This tutorial shows how to select a quantum chemistry method, visualize orbitals, and analyze the electronic wavefunction.


In [ ]:
%matplotlib inline
import numpy as np
from matplotlib.pylab import *
try: import seaborn  #optional, makes plots look nicer
except ImportError: pass

import moldesign as mdt
from moldesign import units as u

I. Build and minimize minimal basis set hydrogen

A. Build the molecule

This cell builds H2 by creating the two atoms, and explicitly setting their positions.

Try editing this cell to:

  • Create HeH+
  • Create H3+
  • Change the atoms' initial positions

In [ ]:
atom1 = mdt.Atom('H')
atom2 = mdt.Atom('H')
atom1.bond_to(atom2,1)
atom2.x = 2.0 * u.angstrom

h2 = mdt.Molecule([atom1,atom2], name='H2', charge=0)
h2.draw(height=300)

B. Run a hartree-fock calculation

The next cell adds the RHF energy model to our molecule, then triggers a calculation.

Try editing this cell to:

  • Change the atomic basis
  • Get a list of other available energy models (type mdt.models. and then hit the [tab] key)

In [ ]:
h2.set_energy_model(mdt.models.RHF, basis='3-21g')
h2.calculate()

print 'Calculated properties:', h2.properties.keys()
print 'Potential energy:', h2.potential_energy

C. Visualize the orbitals

After running the calculation, we have enough information to visualize the molecular orbitals.


In [ ]:
h2.draw_orbitals()

D. Minimize the energy

Here, we'll run a quick energy minimization then visualize how the hydrogen nuclei AND the atomic wavefunctions changed.


In [ ]:
minimization = h2.minimize(frame_interval=1, nsteps=10)
minimization.draw_orbitals()

II. Analyzing the wavefunction

The wavefunction created during QM calculations will be stored as an easy-to-analyze python object:


In [ ]:
wfn = h2.wfn
wfn

A. The atomic basis set

First, let's examine the atomic orbitals. The overlaps, fock matrix, coefficents, and density matrix are all available as 2D numpy arrays (with units where applicable):


In [ ]:
# Overlap matrix
wfn.aobasis.overlaps

In [ ]:
# Fock matrix
matshow(wfn.aobasis.fock.value_in(u.eV))
colorbar(label='fock element / eV')

In [ ]:
# The AO orbital coefficients (in the AO basis, this is the identity)
wfn.aobasis.coeffs

In [ ]:
wfn.aobasis.density_matrix

The 1- and 2-electron parts of the hamiltonian are also available:


In [ ]:
matshow(wfn.aobasis.h1e.value_in(u.eV))
colorbar(label='1-electron hamiltonian term / eV')

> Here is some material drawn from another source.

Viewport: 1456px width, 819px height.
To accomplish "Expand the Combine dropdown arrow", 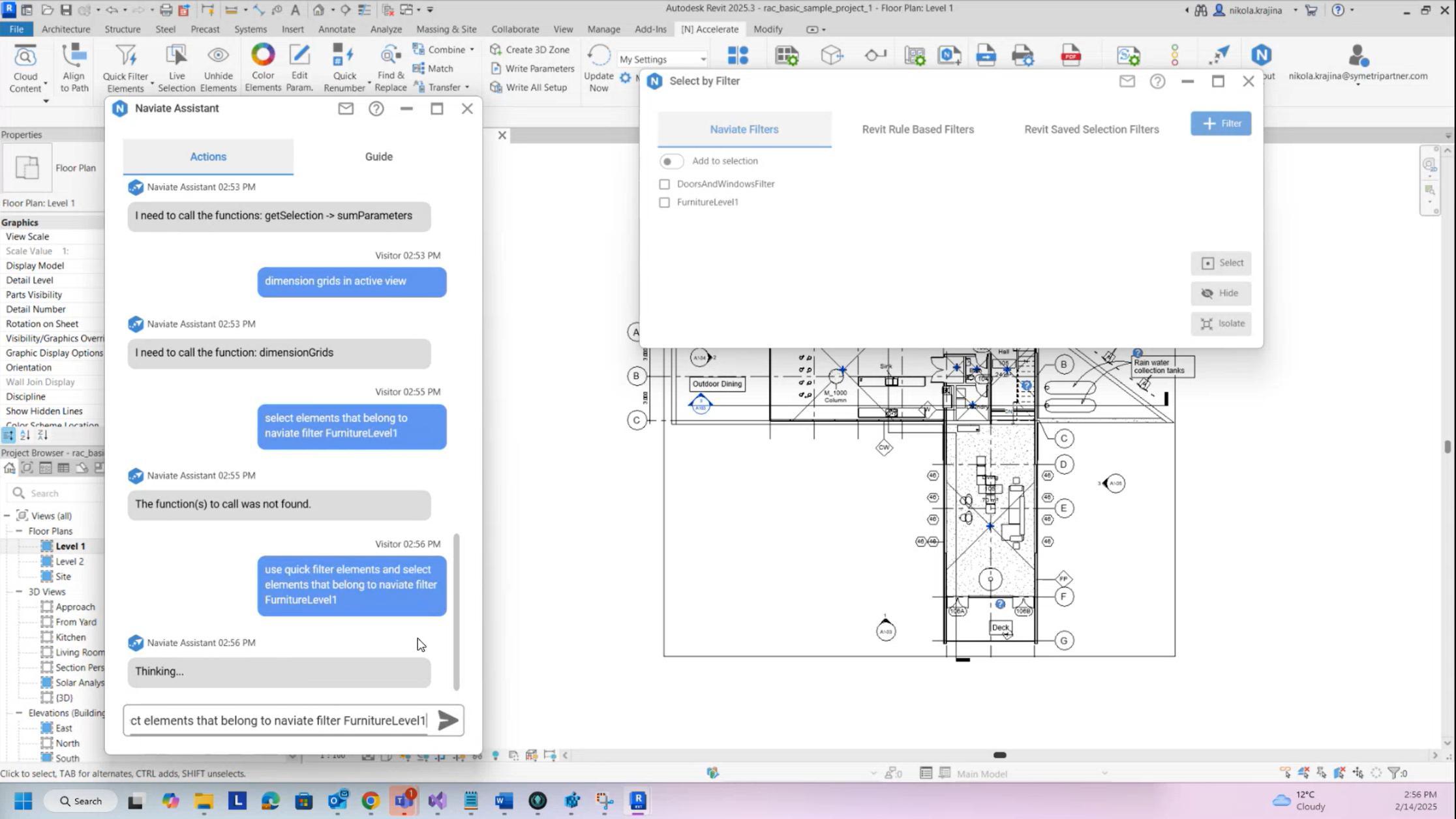I will pos(472,50).
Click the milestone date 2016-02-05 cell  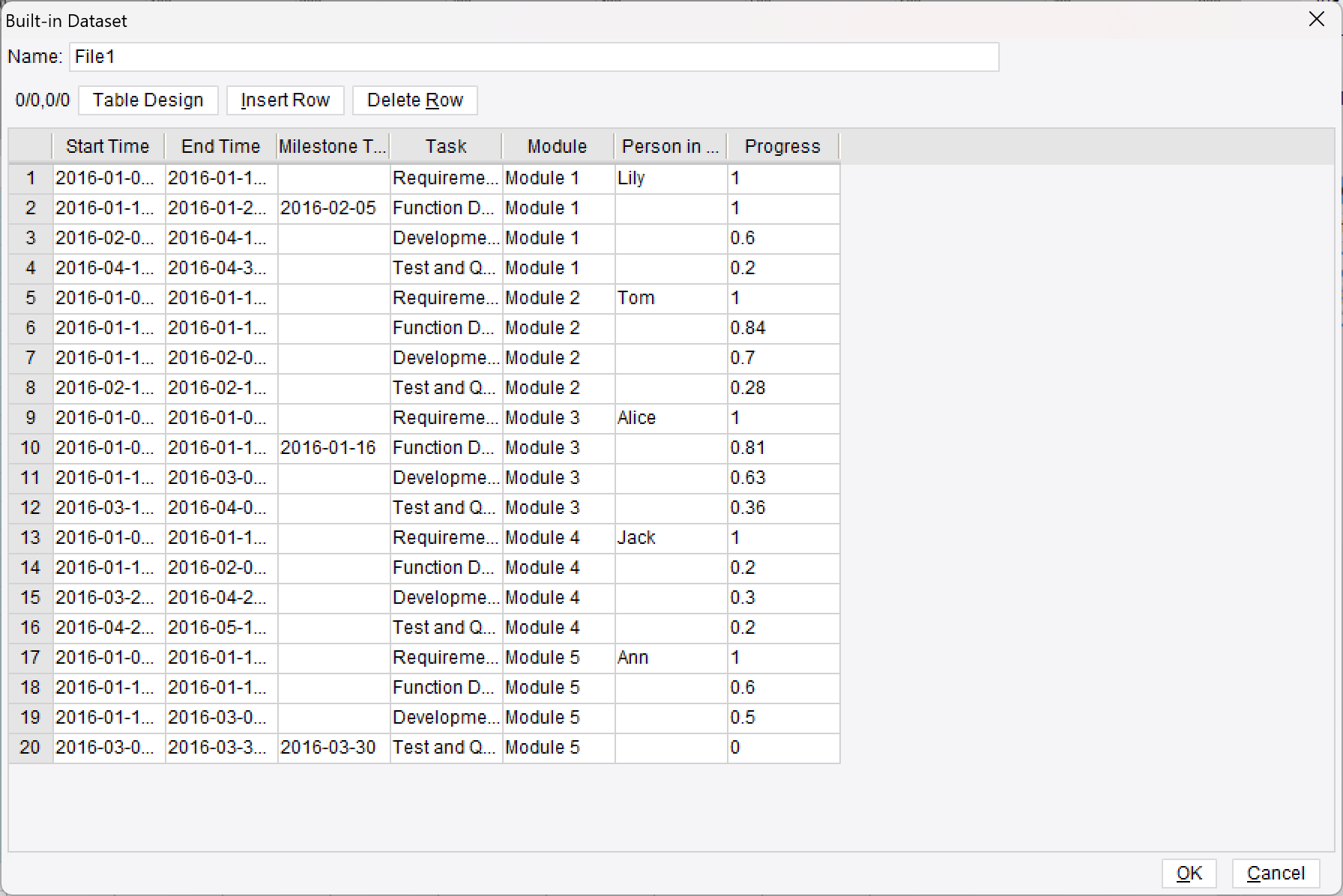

matshow(wfn.aobasis.h2e.value_in(u.eV))
colorbar(label='2-electron hamiltonian term / eV')

B. The canonical molecular orbitals

These are the orbitals that result from Hartree-Fock calculations - they diagonalize the fock matrix. All quantities that we looked at for the atomic orbitals are also available for the canonical orbitals.


In [ ]:
mos = wfn.orbitals.canonical
mos

MOs are, of course, a linear combination of AOs:

\begin{equation} \left| \text{MO}_i \right \rangle = \sum_j c_{ij} \left| \text{AO}_j \right\rangle \end{equation}

The coefficient $c_{ij}$ is stored at mos.coeffs[i,j]


In [ ]:
mos.coeffs

Most MO sets are orthogonal; their overlaps will often be the identity matrix (plus some small numerical noise)


In [ ]:
mos.overlaps

By definition, the fock matrix should be orthogonal as well; the orbital energies are on its diagonal.


In [ ]:
matshow(mos.fock.value_in(u.eV))
colorbar(label='fock element/eV')

The MolecularOrbitals class also offers several methods to transform operators into different bases. For instance, the overlap method creates an overlap matrix between the AOs and MOs, where olap[i,j] is the overlap between MO i and AO j: \begin{equation} \text{olap[i,j]} = \left\langle MO_i \middle| AO_j \right \rangle \end{equation}

Note: this matrix is NOT the same as the MO coefficient matrix, because AOs are not orthogonal.


In [ ]:
olap = mos.overlap(wfn.aobasis)
olap

C. Individual orbitals

You can work with inidividual orbitals as well. For instance, to get a list (in order) of the four AOs:


In [ ]:
wfn.aobasis.orbitals

In [ ]:
ao0 = wfn.aobasis.orbitals[0]
ao1 = wfn.aobasis.orbitals[1]

print ao0
print ao1

Many matrix elements can also be accessed directly from these orbitals.


In [ ]:
print 'overlap (from orbitals)',ao0.overlap(ao1)
print 'overlap (from overlap matrix)', wfn.aobasis.overlaps[0,1]
print
print 'fock element (from orbitals)', ao0.fock_element(ao1)
print 'fock element (from fock matrix)', wfn.aobasis.fock[0,1]